Monday, February 13, 2017

LND: Layout.


   I've lived on about a dozen farms, and worked on hundreds of others.  This experience has taught me that overall layout is one of the most important, yet overlooked features of a working farm or ranch.

   People tend to go with what they know.  Given fifty acres, folks who didn't grow up on farms will tend to stick a typical half-acre, suburban home right on the road frontage, then fling a fence around the rest of the property.  After that, it's usually catch-as-catch-can.  Stick a barn out there somewhere.  Paddock here.  Corral over there.  Round pen off yonder.

   And it's a mess.  Always inefficient, often dangerous.  Having to drive through pastures on the way in and out from the house. (Risking livestock escape every time you go through the gate.)  Having to go through multiple occupied enclosures to retrieve an animal from another.  Thigh-deep muck around the barn from critters hanging around there.  Inability to do a head-count because half your 'pasture' is forest.  Trucks getting stuck, or stuff getting run-over because there was no decent place to turn-around.  Lack of security and privacy.

   Being an Old Horseman, my layout preferences are a bit on the equestrian side.  Shown here not as a template, but to demonstrate how a bit of forethought pays-off.





   Notice that the working part of the doomstead is well back off the road, surrounded by woods, out of sight and mind as far as passers-by and even neighbors are concerned.  (If you can see anything but trees or an old gate on a beat-up rocky road, you're already trespassing.)  Trees around the perimeter of the enclosures provide shade for our animals without making it hard to locate them.

   The five adjacent paddocks can be used as five one acre paddocks, one five acre paddock, or any configuration in-between.  The gates separating them are easily removable so they don't create any hazard to the stock when left open.  None of the gates are in the corners, where the 'pressure' from animals is often greatest and gates are more likely to be forced.

   The main pasture opens into a smaller holding paddock.  It's much easier to lure or drive hard to catch animals into the holding paddock than it is to get control of them in a huge enclosure.  (This is the one place where there's a corner gate, so that such animals can be 'funneled' into the holding paddock.)  The holding paddock can also act sort of like an airlock, so that you can get animals, vehicles into and out of the main pasture without the critters therein escaping into the barnyard.

   The barnyard itself is the primary 'airlock'.  All the enclosures have gates directly into the barnyard.  You never have to go through one paddock to get to another.  Animals pushing through a gate are still contained in the barnyard.  (Still amazes me how common it is for places to be set-up so that one unlatched gate or slipped halter lets animals make a break straight out to the highway!)  Yet the barnyard is normally free of loose livestock, so that the area around the buildings doesn't stay churned-up by hooves, the solar panels don't get wrecked, etc.

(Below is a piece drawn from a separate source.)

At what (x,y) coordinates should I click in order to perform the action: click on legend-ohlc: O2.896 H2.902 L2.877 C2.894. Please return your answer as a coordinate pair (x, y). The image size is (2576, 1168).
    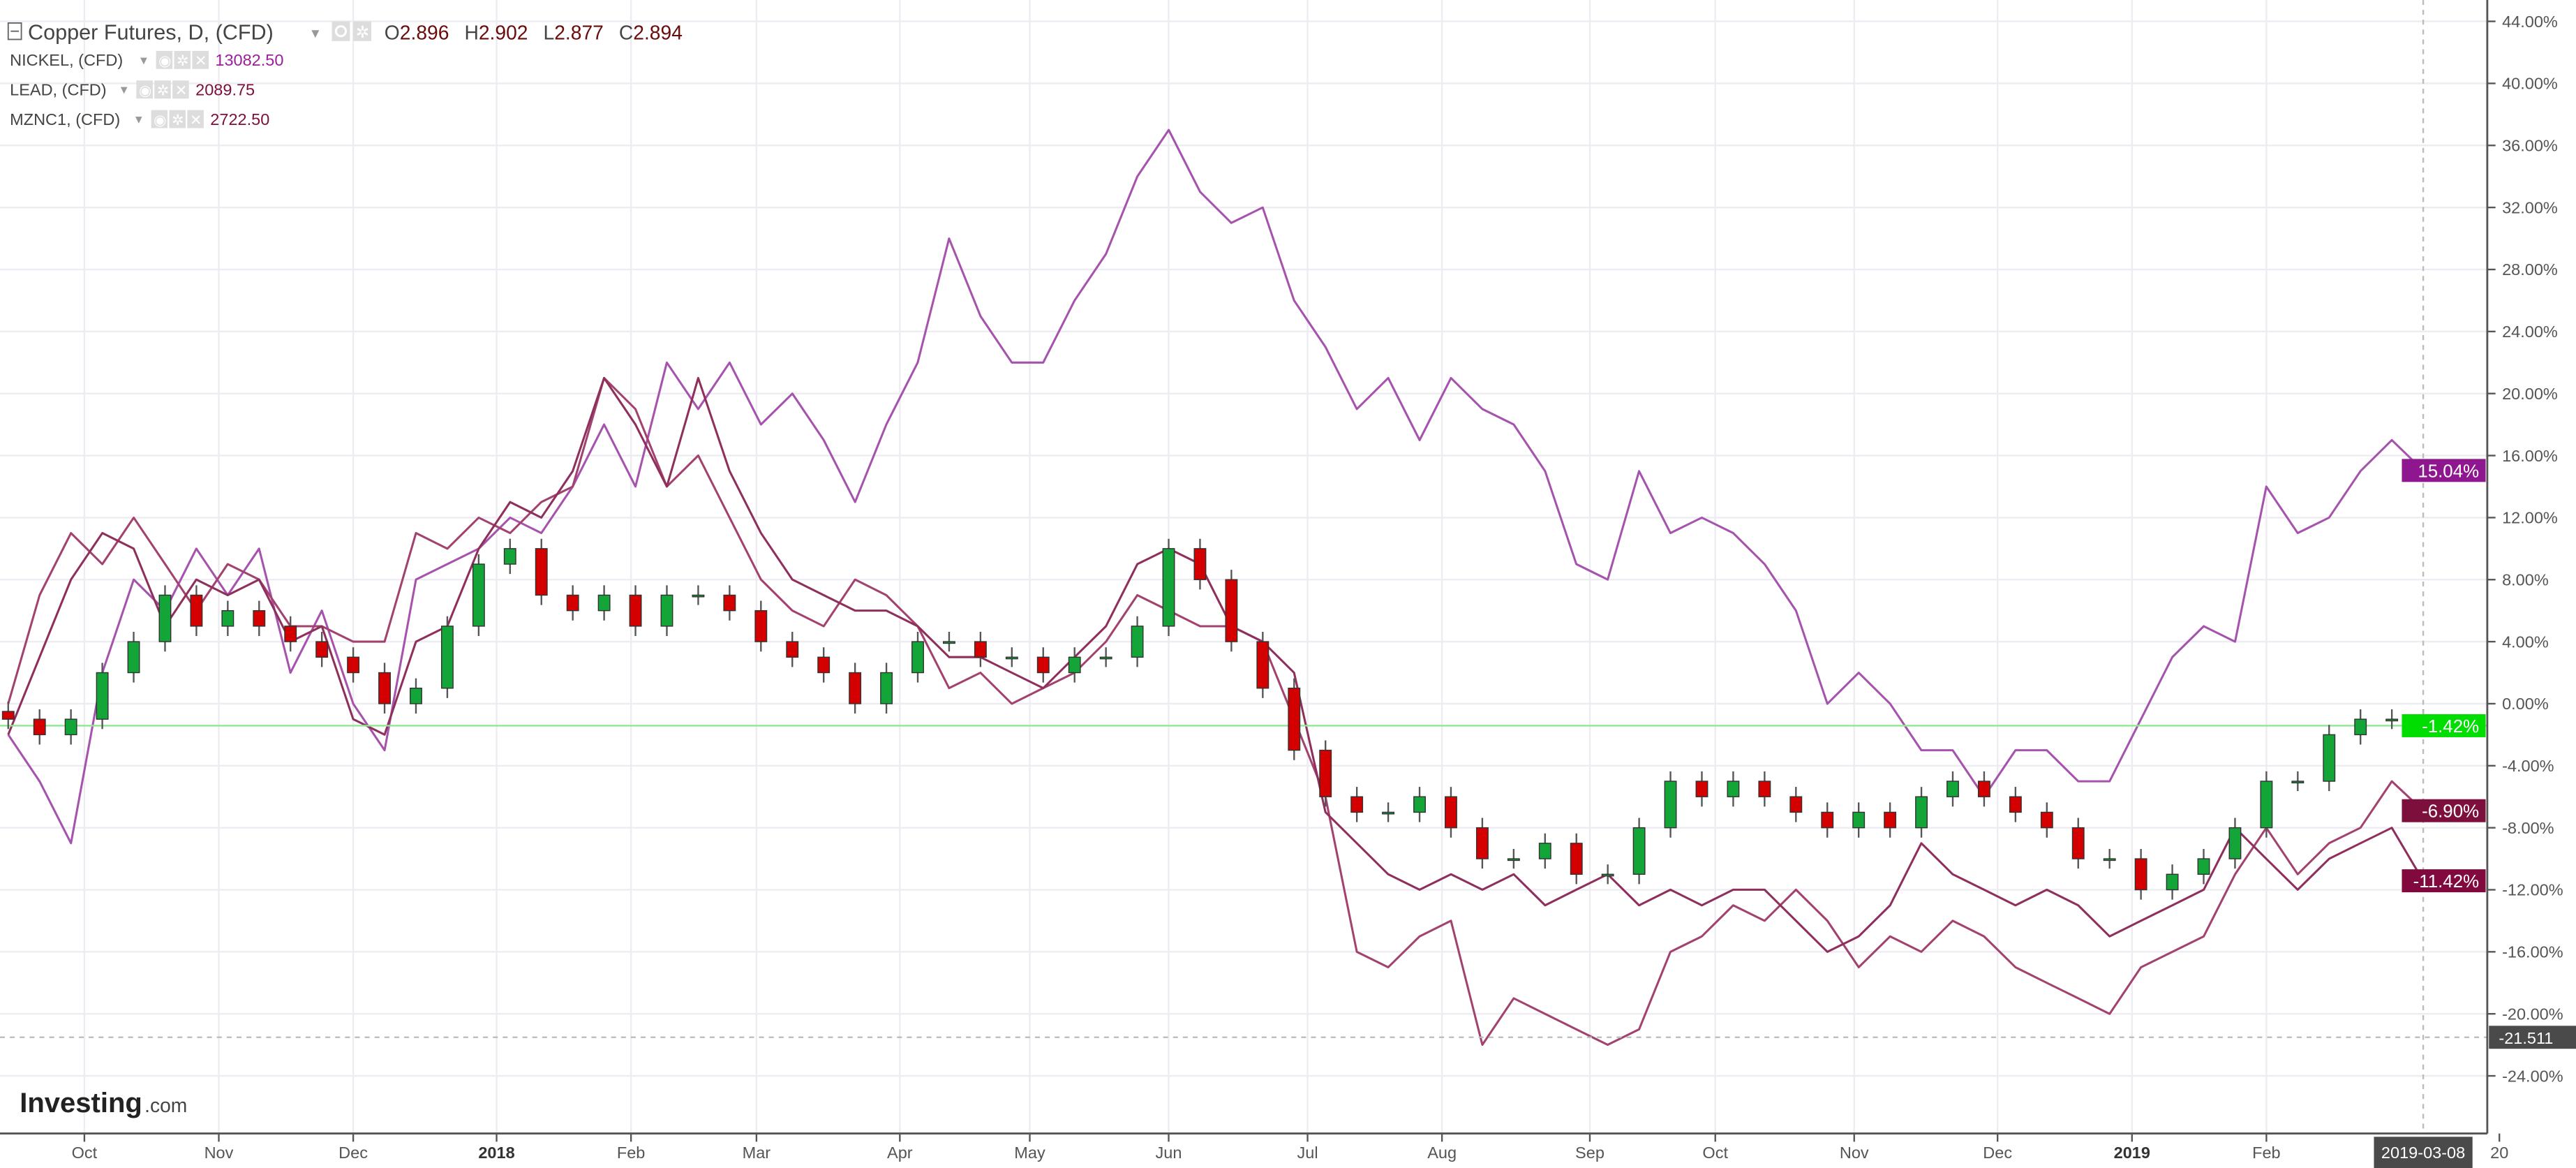
    Looking at the image, I should click on (534, 32).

   There's room to turn-around trucks and tractors in the barnyard, as well as at the 'front' gate.  Every enclosure has a 20' wide gate for vehicle access.  Just because you don't see why you'd want to get a big truck in there right now doesn't mean the need won't arise in the future.

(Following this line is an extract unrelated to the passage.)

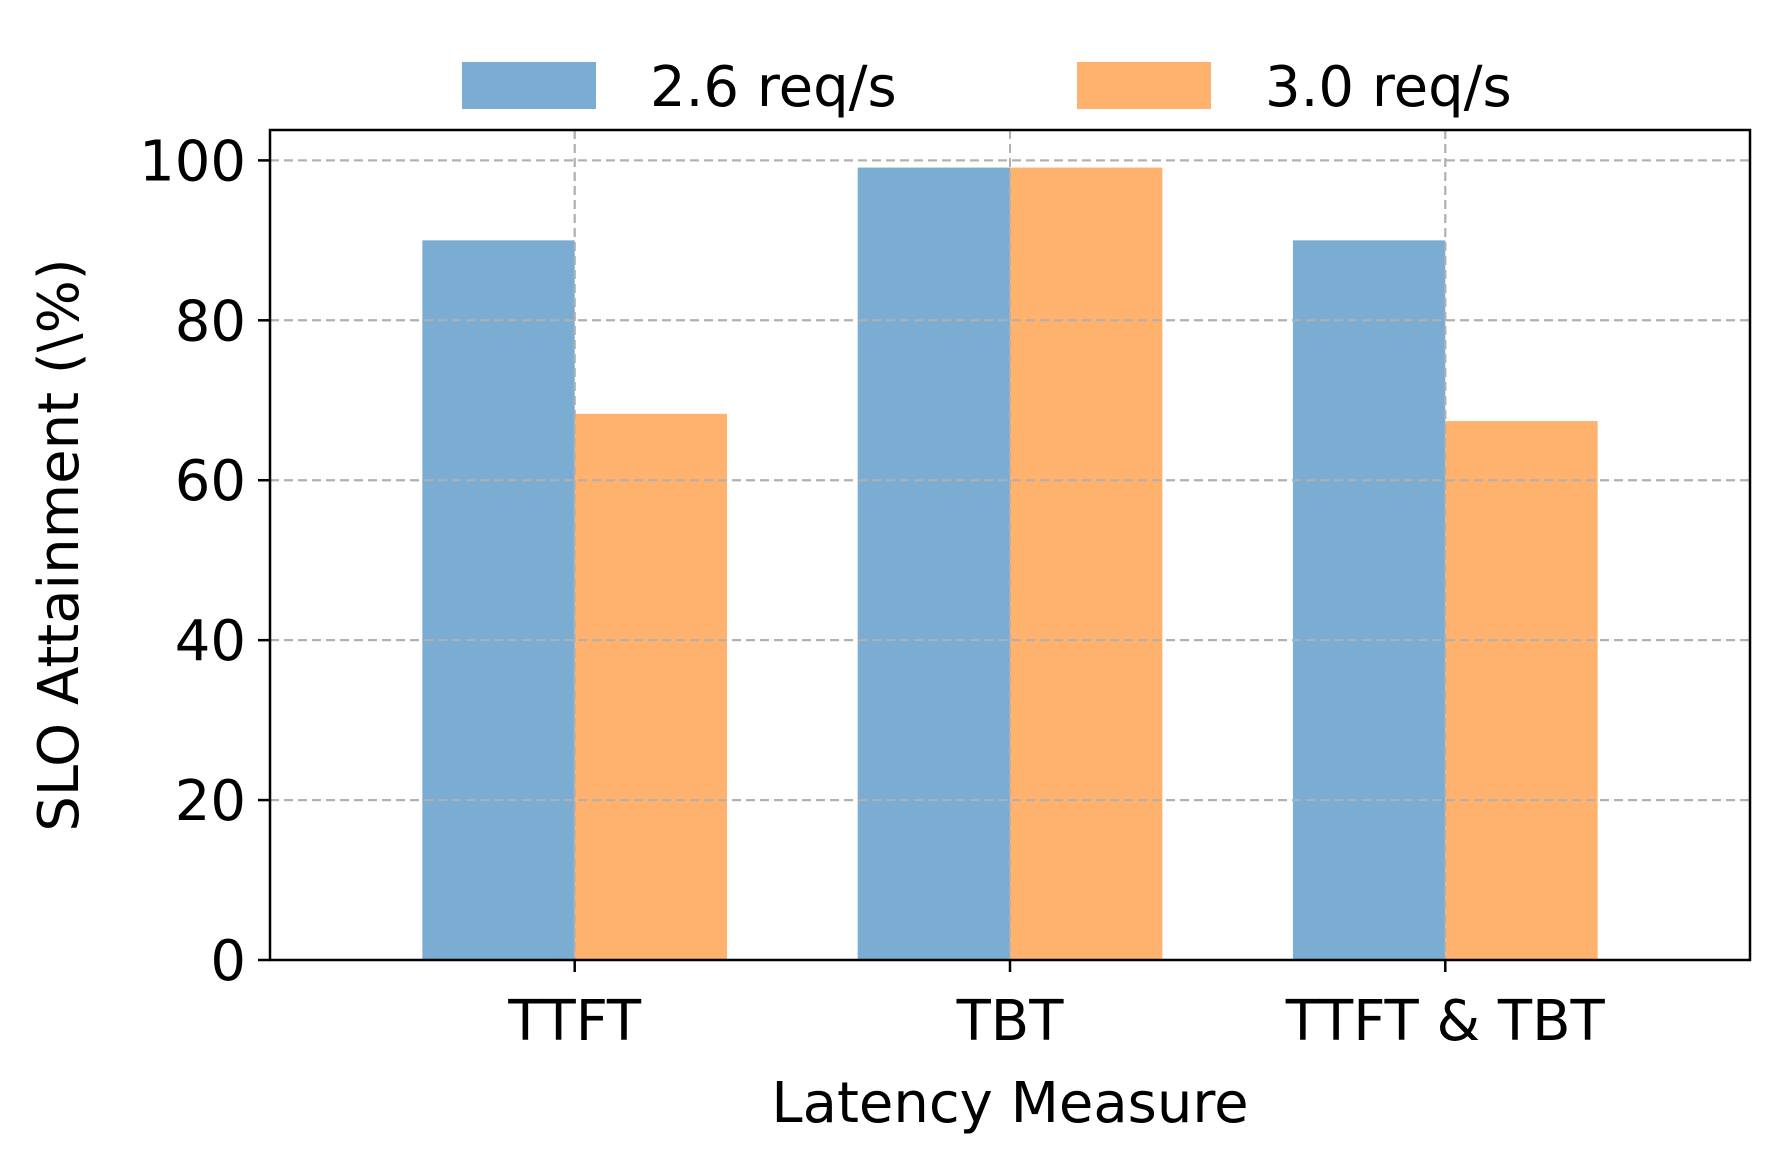 The image size is (1773, 1164). I want to click on x-tick-label: TTFT, so click(574, 1022).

   The well house is in the middle of the barnyard, so that you can reach the barn and most troughs with the minimum amount of hose drag.  (More on that in the Water section.)

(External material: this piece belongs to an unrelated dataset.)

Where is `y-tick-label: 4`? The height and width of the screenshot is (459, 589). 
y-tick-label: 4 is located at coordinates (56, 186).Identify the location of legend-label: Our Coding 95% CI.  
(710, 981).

   Any layout will need to allow for later adaptation.  For instance, our holding paddock was reinforced for double-duty as the the nursery paddock for mares with new foals.  Paddock #5 was re-fenced as the dedicated bull pen.

   Of course, you may not be starting out with raw land.  (And having some of the fencing and building already there can be a nice head start.)  But try to think ahead as you add to the place, so that each modification will contribute to a functional overall layout as you go.